▶ [TASK GOAL]: For each line of the data below, copy it if it holds the word "date".

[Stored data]
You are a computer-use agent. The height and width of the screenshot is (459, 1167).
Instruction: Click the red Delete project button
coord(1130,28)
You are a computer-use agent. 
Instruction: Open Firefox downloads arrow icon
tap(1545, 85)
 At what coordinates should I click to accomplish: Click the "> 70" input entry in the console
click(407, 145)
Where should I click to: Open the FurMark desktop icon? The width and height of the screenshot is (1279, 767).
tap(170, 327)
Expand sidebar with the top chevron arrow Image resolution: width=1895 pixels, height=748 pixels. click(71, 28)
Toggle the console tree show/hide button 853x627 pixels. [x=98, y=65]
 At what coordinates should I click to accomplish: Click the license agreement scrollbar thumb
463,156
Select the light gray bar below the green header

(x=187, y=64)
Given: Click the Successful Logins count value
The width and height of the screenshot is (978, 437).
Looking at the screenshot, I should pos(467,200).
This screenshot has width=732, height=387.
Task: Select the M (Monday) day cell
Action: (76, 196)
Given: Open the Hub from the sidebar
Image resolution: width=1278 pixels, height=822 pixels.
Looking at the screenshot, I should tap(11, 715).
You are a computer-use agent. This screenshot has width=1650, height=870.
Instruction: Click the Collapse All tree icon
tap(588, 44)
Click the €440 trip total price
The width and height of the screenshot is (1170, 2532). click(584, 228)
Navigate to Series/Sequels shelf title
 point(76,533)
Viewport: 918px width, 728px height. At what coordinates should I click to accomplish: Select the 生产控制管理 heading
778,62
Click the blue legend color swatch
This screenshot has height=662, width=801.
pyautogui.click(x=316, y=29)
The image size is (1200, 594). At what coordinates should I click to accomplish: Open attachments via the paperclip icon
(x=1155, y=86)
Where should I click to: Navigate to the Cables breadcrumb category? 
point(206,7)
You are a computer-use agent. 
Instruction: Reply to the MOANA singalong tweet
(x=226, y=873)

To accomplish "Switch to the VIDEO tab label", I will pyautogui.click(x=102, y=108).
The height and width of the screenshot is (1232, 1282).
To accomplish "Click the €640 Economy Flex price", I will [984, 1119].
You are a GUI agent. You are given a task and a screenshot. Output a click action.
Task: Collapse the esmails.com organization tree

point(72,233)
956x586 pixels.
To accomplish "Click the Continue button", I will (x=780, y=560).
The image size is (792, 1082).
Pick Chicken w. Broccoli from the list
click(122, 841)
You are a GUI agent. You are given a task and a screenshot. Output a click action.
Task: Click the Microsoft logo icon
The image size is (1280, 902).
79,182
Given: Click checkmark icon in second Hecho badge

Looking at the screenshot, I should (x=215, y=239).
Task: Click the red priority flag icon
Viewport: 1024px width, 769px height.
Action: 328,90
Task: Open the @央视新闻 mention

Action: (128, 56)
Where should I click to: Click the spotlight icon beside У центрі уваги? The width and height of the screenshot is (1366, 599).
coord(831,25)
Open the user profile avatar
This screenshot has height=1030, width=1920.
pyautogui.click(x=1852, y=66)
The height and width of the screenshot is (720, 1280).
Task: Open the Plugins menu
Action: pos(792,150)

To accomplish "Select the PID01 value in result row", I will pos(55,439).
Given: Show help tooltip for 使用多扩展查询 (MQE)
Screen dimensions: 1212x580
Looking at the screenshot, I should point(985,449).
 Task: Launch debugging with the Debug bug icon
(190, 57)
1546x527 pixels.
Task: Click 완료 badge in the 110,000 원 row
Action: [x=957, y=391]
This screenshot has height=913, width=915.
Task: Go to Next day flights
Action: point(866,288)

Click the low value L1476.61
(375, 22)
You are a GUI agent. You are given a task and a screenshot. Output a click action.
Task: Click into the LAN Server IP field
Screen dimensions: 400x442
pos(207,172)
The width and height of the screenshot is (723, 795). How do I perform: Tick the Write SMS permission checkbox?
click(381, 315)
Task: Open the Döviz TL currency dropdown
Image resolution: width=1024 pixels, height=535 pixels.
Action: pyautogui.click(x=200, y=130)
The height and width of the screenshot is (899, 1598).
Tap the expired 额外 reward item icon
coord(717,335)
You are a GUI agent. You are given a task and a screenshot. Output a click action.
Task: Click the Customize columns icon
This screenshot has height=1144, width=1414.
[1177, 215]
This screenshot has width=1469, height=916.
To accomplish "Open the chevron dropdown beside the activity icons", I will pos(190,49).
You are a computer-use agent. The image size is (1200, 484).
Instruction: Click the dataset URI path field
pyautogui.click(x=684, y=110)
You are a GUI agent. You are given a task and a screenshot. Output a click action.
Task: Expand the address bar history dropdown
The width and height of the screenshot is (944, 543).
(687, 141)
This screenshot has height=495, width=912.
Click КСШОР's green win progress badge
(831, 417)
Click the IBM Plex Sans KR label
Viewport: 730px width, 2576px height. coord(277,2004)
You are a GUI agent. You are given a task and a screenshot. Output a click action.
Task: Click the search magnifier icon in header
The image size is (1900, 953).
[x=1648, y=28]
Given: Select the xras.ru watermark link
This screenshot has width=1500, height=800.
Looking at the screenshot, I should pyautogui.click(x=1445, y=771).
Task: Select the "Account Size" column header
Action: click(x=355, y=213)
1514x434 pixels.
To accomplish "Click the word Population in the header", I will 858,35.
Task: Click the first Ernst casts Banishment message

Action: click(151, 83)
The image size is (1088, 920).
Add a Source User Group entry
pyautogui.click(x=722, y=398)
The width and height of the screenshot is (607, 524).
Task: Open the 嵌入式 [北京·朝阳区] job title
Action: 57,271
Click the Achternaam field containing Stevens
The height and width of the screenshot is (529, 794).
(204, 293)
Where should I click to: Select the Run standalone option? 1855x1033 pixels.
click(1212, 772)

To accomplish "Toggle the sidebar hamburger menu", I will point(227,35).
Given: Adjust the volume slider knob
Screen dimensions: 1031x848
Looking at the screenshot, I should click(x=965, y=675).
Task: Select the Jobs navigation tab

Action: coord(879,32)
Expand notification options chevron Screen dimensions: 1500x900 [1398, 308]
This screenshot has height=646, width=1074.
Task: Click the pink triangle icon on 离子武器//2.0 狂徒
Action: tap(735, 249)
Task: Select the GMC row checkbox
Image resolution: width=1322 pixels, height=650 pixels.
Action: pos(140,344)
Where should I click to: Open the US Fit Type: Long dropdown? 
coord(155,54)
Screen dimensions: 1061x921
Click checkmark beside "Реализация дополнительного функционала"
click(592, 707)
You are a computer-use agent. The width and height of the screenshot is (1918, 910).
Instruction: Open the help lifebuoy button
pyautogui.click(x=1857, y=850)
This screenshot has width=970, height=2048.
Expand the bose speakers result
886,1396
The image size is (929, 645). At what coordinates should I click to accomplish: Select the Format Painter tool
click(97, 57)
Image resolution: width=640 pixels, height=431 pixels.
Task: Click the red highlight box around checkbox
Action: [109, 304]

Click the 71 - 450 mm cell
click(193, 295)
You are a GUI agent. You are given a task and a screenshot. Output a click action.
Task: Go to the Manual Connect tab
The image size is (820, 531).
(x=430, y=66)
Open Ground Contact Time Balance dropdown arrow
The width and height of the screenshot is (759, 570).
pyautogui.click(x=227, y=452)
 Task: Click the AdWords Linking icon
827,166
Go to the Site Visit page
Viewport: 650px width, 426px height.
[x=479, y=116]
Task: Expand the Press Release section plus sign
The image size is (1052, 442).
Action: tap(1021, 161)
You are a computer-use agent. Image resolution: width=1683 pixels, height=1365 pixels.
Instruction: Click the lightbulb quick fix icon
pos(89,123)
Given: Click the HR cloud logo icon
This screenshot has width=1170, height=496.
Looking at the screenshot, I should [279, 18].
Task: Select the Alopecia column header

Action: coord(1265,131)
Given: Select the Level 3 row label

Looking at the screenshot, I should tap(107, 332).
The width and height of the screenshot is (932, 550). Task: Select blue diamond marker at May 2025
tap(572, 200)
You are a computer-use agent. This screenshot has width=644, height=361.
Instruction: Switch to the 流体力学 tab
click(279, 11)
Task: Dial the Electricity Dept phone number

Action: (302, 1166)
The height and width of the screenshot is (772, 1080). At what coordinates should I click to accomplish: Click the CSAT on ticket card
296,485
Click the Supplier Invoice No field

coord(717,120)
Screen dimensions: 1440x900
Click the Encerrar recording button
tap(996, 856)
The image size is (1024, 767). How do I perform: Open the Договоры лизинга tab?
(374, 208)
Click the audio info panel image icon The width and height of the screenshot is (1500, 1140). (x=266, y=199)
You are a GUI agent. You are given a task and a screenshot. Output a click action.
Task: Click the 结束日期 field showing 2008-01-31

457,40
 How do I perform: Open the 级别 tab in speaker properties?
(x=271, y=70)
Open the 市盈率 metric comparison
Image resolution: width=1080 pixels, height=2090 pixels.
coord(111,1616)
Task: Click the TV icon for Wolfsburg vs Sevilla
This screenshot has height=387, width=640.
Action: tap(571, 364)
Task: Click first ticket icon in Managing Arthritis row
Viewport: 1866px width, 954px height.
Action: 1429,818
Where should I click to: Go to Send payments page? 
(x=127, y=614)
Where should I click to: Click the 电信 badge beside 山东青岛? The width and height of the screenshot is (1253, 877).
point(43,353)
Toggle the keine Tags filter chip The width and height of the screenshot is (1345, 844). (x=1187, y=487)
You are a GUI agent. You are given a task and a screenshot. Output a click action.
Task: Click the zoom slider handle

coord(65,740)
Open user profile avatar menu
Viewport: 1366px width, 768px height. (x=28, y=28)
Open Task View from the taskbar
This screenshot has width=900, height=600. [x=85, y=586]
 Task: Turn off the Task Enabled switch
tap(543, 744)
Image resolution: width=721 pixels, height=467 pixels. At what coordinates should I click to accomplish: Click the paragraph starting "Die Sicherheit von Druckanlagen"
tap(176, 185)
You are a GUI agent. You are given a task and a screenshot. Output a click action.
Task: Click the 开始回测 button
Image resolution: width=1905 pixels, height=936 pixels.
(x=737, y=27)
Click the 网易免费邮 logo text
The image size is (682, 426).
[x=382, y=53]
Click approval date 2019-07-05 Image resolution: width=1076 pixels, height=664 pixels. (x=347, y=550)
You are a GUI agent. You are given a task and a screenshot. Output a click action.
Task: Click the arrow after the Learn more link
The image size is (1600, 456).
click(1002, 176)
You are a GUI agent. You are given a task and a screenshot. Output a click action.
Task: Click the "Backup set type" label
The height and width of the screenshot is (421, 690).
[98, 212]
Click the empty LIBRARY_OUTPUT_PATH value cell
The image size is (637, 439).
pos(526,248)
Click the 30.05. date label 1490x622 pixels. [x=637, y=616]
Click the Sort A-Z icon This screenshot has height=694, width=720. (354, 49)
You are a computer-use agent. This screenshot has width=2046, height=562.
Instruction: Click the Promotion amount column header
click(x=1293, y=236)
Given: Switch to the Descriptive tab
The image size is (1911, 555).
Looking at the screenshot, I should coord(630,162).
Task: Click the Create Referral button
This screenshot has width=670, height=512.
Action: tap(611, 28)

▶ [SOLUTION TO THE PROBLEM]:
Click approval date 2019-07-05 Image resolution: width=1076 pixels, height=664 pixels. (x=347, y=550)
Click the 30.05. date label 1490x622 pixels. [x=637, y=616]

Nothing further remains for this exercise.